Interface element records
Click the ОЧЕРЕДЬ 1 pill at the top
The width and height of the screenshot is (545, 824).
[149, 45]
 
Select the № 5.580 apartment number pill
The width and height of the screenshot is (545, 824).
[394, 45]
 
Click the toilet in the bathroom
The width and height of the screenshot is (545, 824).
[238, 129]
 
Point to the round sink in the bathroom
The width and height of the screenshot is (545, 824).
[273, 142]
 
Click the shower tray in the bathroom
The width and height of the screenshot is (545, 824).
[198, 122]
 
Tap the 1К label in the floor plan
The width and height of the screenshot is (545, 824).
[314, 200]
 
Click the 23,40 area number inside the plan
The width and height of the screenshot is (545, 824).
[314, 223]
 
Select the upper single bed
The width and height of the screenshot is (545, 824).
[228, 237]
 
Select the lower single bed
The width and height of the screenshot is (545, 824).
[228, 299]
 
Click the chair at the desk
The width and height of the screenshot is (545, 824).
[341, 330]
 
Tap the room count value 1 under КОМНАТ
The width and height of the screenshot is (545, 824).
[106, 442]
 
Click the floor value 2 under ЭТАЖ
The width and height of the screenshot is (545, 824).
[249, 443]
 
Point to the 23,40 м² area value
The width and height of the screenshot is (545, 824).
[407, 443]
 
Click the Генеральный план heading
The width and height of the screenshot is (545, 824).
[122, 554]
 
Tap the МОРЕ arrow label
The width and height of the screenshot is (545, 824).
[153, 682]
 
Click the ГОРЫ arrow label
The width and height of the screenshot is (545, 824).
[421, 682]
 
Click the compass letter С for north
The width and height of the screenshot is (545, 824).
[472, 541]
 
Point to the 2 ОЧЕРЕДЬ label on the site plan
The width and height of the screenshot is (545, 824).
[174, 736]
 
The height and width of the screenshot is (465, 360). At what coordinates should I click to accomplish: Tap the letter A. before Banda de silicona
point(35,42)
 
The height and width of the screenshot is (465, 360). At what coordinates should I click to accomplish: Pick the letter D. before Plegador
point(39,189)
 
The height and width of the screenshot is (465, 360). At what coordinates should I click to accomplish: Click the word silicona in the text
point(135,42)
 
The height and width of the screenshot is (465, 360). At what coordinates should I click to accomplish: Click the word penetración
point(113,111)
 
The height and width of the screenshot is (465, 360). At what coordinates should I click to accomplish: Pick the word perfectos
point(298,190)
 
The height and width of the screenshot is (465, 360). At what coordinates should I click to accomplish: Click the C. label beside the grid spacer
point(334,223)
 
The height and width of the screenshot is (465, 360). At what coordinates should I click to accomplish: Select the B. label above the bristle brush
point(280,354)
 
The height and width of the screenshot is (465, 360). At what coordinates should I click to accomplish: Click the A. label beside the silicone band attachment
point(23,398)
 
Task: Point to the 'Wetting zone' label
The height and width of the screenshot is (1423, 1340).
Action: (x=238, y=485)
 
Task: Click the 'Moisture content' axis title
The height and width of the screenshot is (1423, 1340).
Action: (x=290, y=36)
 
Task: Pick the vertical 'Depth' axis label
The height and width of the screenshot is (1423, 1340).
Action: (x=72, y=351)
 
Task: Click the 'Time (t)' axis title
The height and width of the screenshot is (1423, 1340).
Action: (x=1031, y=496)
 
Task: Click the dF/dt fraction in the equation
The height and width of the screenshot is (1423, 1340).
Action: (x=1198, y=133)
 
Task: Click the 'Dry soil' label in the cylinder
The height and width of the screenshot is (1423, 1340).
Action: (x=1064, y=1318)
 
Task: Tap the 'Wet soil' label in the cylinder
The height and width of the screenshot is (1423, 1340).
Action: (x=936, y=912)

Written request:
Repeat the lines of the material above verbatim, from the line containing "the bristle brush" through the line containing "Action: (x=290, y=36)".

Response to the exercise:
The height and width of the screenshot is (465, 360). At what coordinates should I click to accomplish: Select the B. label above the bristle brush
point(280,354)
 
The height and width of the screenshot is (465, 360). At what coordinates should I click to accomplish: Click the A. label beside the silicone band attachment
point(23,398)
 
Task: Point to the 'Wetting zone' label
The height and width of the screenshot is (1423, 1340).
Action: (x=238, y=485)
 
Task: Click the 'Moisture content' axis title
The height and width of the screenshot is (1423, 1340).
Action: (x=290, y=36)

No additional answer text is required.